Find area= 1/5 (got this part)
Compute the volume of the solid generated by revolving the region about the x-axis:
Compute the volume of the solid generated by revolving the region about the y-axis:

2. The attempt at a solution
I do not understand how to do the last two parts. I tried to do
dV=base*height
dV=pi*x^2*dy

because area of circle is

base= pi*x^2
leaving me with
dv= pi*x^2*(-1/5e^(-5x)
and taking limit from 0 to inifity by taking limit from 0 to b, but i am not understanding how to get the answer. Please advise. I am so lost. Thank you in advance.

You have the choice of disks or shells and also the choice of dx or dy elements. That should be your first decision. Since ##y## is given in terms of ##x##, you will find using ##dx## elements to be most convenient. So, first question:

Revolving about the ##x## axis using ##dx## element, would you be using disks or shells? What is the corresponding dV?

Same questions for about the ##y## axis using a ##dx## element.

Show us those dV elements. The rest will be easy.

Over to Lynn (bedtime for me...)

for rotation about the x-axis, would it be
v=∫ (0 to infinity) of (2∏*x*e^-5x)dx?
since I am using washers, since the vertical stick is horizontal to axis of rotation?

im getting the answer as 2/25 pi which, for some reason is the answer to the rotation about the y axis, and not the x? Can you tell me why?

i still cannot get the x-axis one, and i don't understand why the y-axis one is correct.

Last edited:
cathy said:
for rotation about the x-axis, would it be
v=∫ (0 to infinity) of (2∏*x*e^-5x)dx?
since I am using washers, since the vertical stick is horizontal to axis of rotation?

im getting the answer as 2/25 pi which, for some reason is the answer to the rotation about the y axis, and not the x? Can you tell me why?

The ##x## factor in your integral is the distance of the vertical element from the ##y## axis. So ##2\pi x## is the distance around the ##y## axis and the ##e^{-5x}## is the height of the element. ##dx## is the thickness. So you have height*circumference*thickness of the shell revolving about the ##y## axis. You are getting the ##y## axis number because that is the integral you set up.

Now, going around the ##x## axis, using disks, what do you get?

1 person
is is simply v=integral(pi*e^-5x)dx to set up?

or would i have to square the inside of the integral making the inside e^-10x?
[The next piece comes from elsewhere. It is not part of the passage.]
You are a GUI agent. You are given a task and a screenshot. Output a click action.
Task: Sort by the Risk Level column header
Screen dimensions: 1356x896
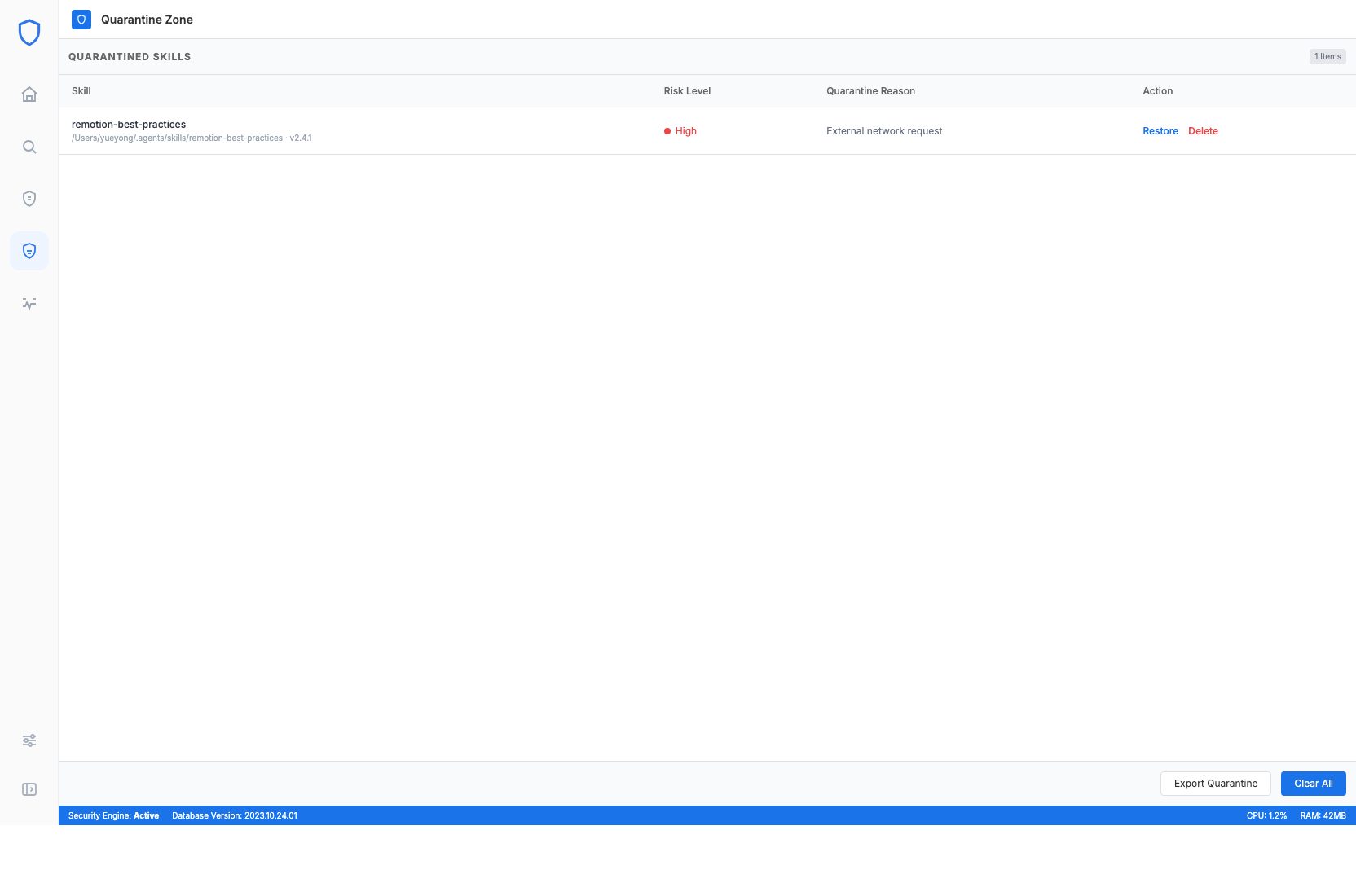click(687, 90)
got answer as pi/10, but honestly I guessed. Did I set my integral up correctly? I still don't understand if I had to square it, or if I squared correctly. (If the integral I wrote on this post is correct, then I understand)

Last edited:
cathy said:
or would i have to square the inside of the integral making the inside e^-10x?

got answer as pi/10, but honestly I guessed. Did I set my integral up correctly? I still don't understand if I had to square it, or if I squared correctly. (If the integral I wrote on this post is correct, then I understand)

Remembering that the area of a disk of radius ##r## is ##\pi r^2##, does that give you a hint about your guess? So ##dV## would be ##(\pi r^2 \cdot \text{thickness})##.

i think I am getting confused with powers for some reason. could you clear something up? when you have something like e^x^2. Is that the same as e^2x? Well, I guess it's not. But is there some way you can rewrite the e^x^2 as an easier power?

Like ##(4^3)^2 = 4^3 \times 4^3 = 4^{3+3}## you write ## (e^y)^2 = e^y \times e^y = e^{y+y} = e^{2y}##

1. What is a solid of revolution with infinity?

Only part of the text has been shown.